(Saved data entries)
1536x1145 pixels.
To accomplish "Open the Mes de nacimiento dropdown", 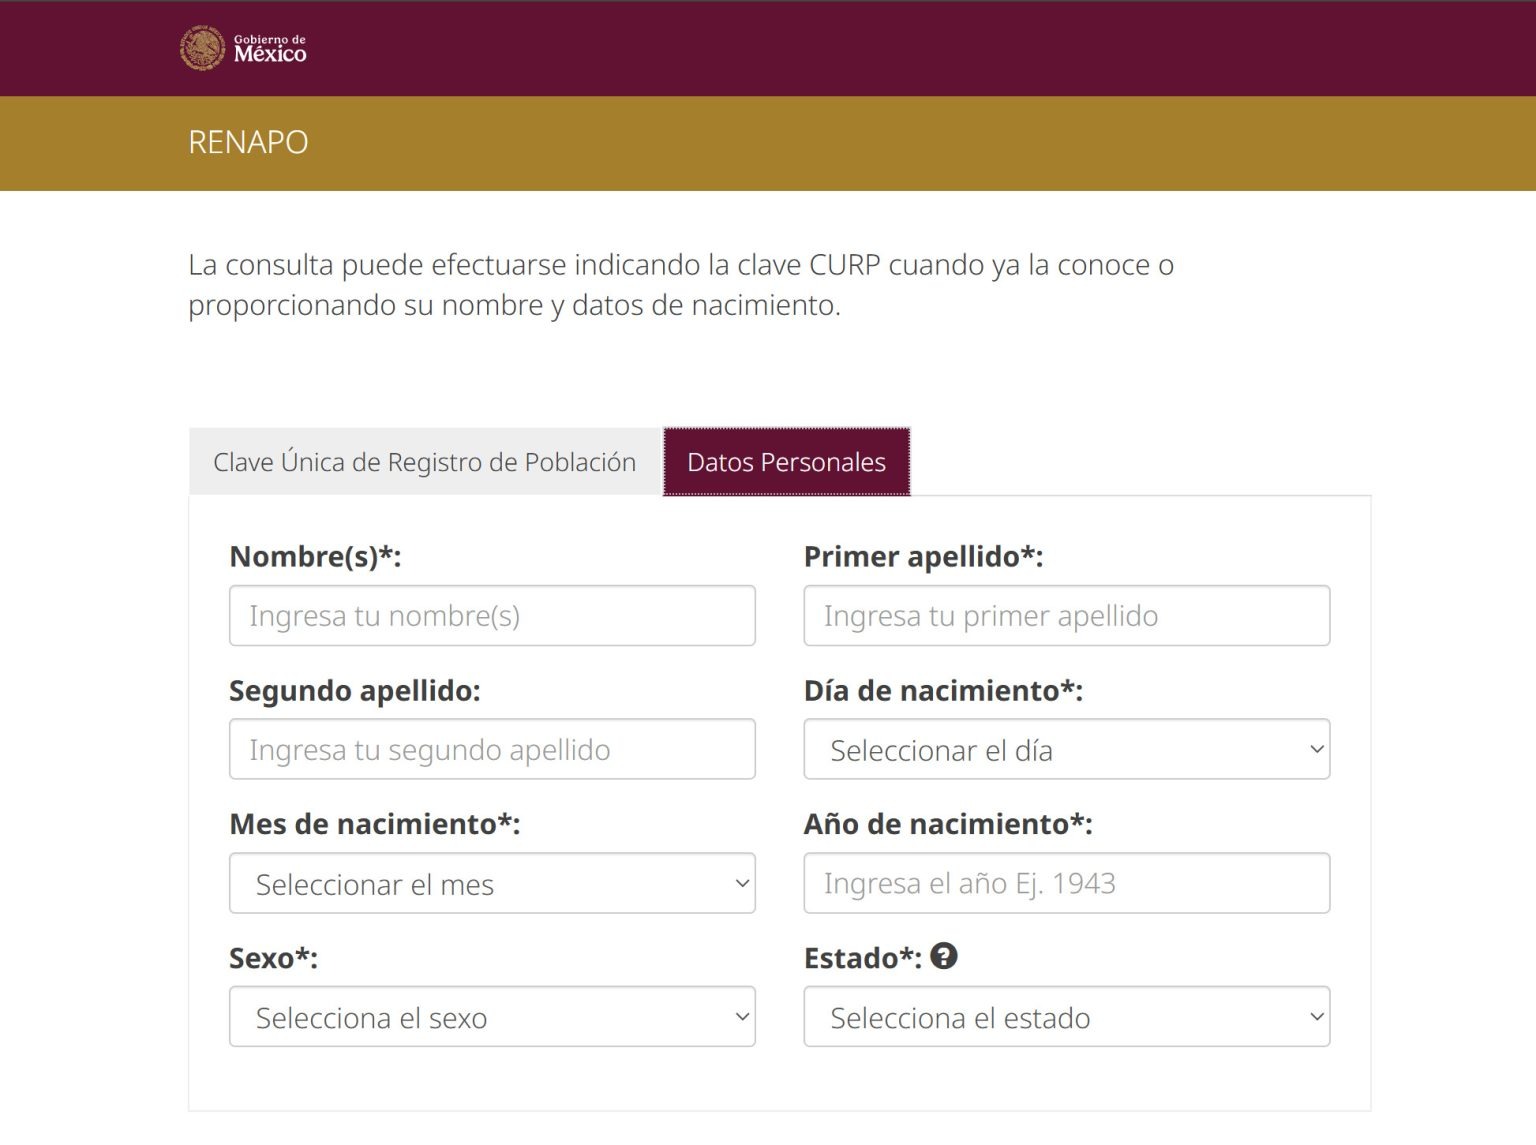I will [492, 883].
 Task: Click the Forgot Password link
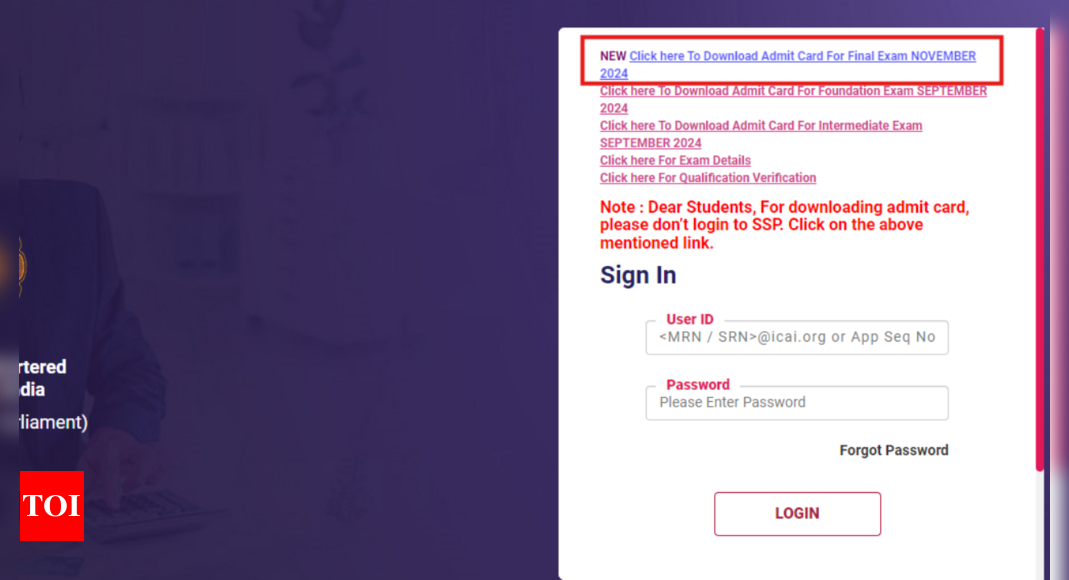click(893, 450)
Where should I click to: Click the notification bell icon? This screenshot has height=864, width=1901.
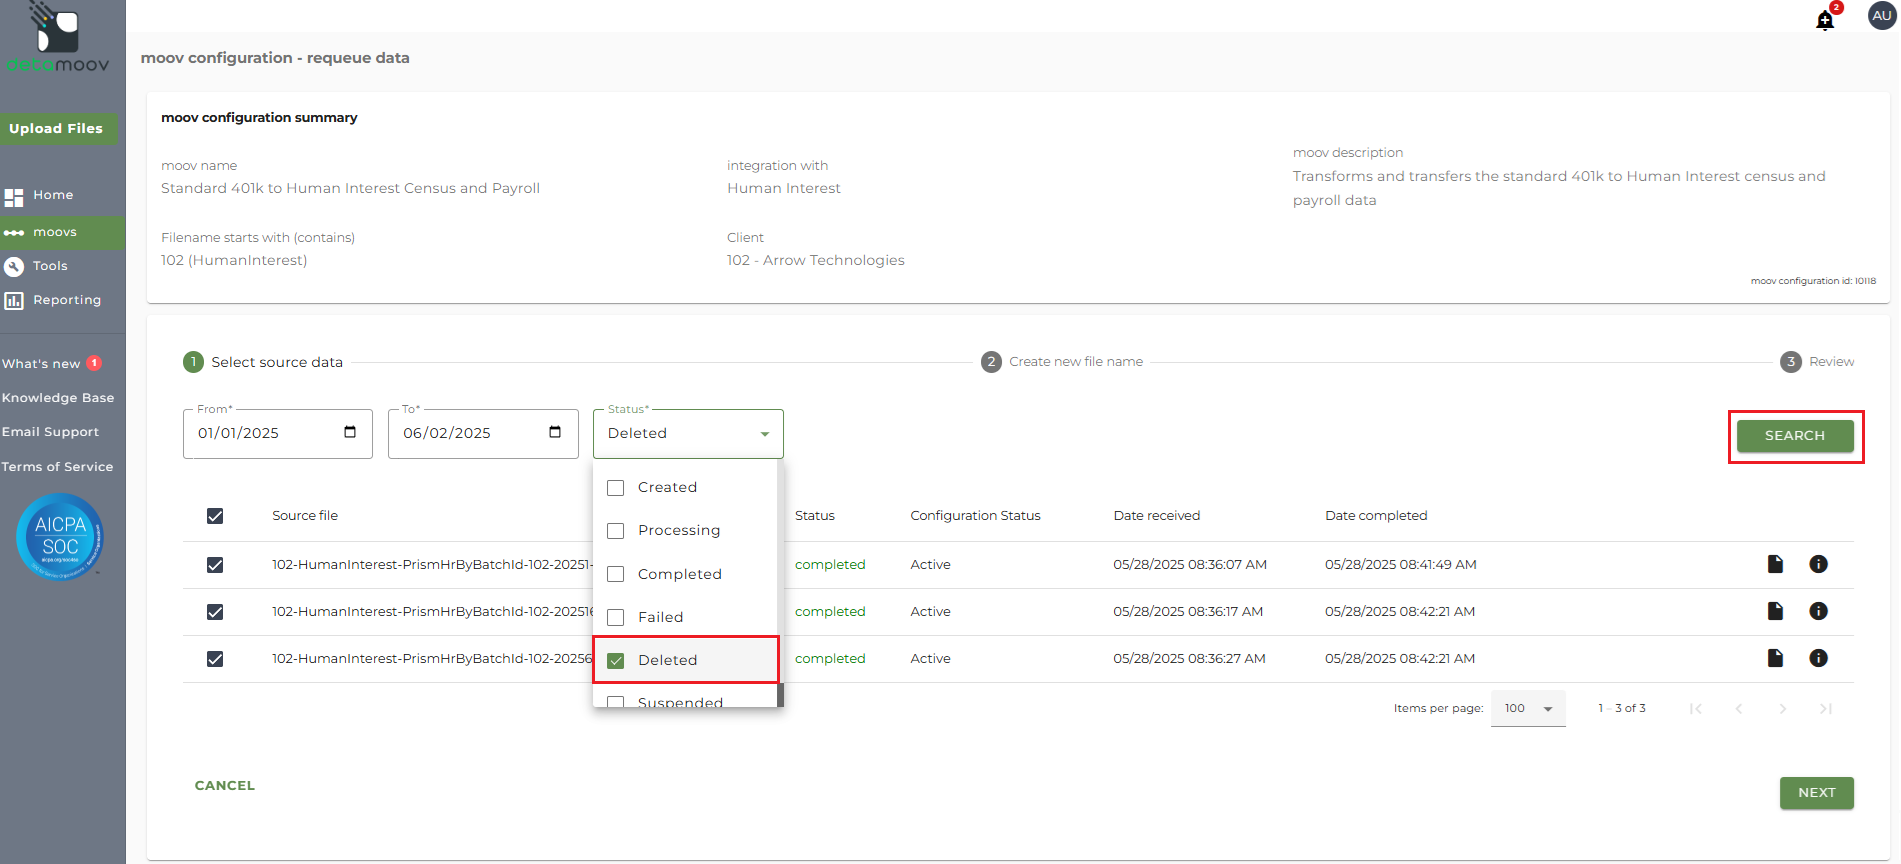1825,20
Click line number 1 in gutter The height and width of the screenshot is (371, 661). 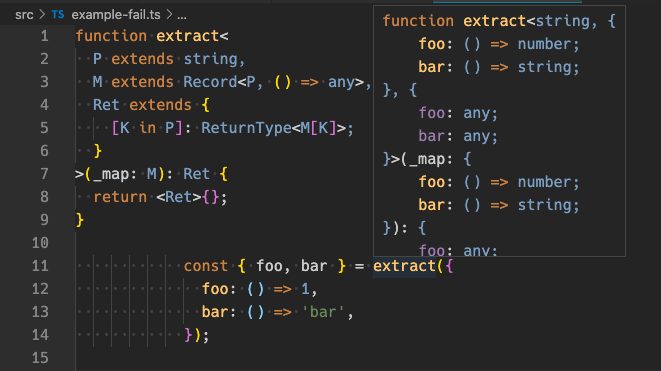coord(44,36)
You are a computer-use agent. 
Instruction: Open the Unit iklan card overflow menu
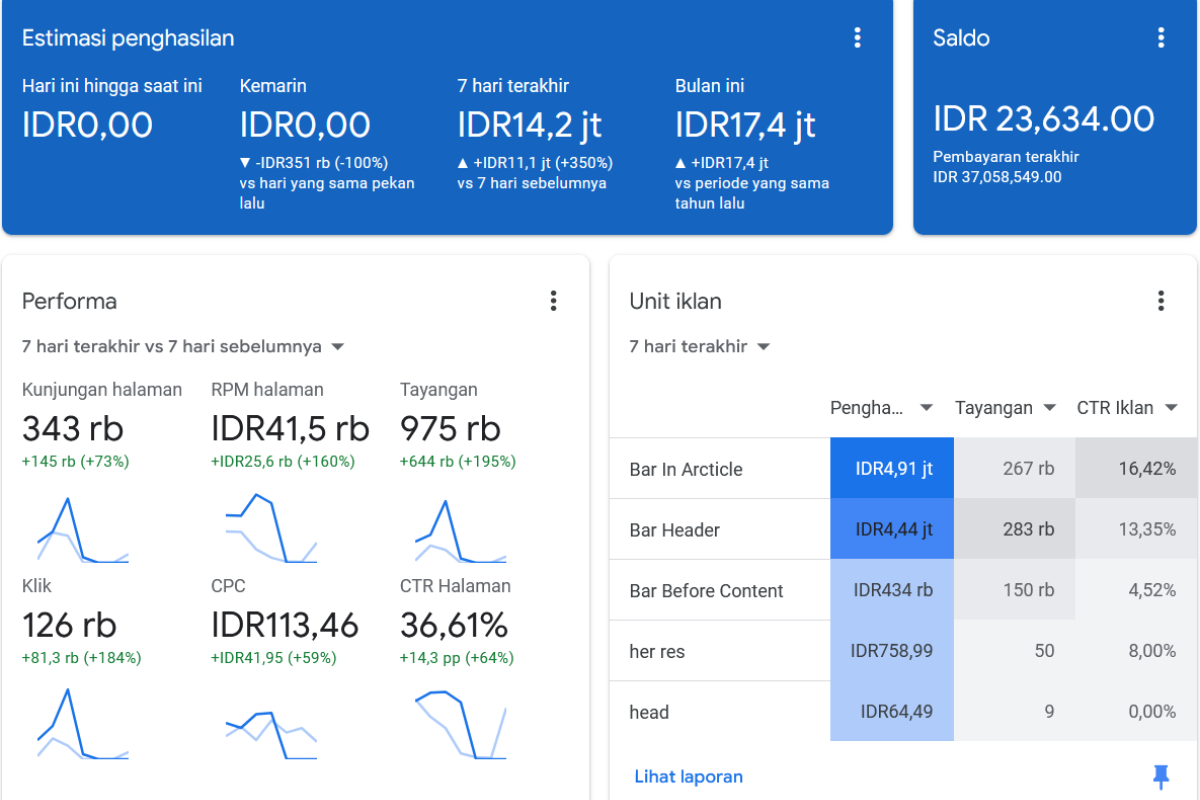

**Exercise aim**
Nothing but the lines from the one holding "You are a computer-use agent." through the final line of the entries should be retyped, exactly as they stand and without pictures.

**Exercise response**
You are a computer-use agent. 
Instruction: Open the Unit iklan card overflow menu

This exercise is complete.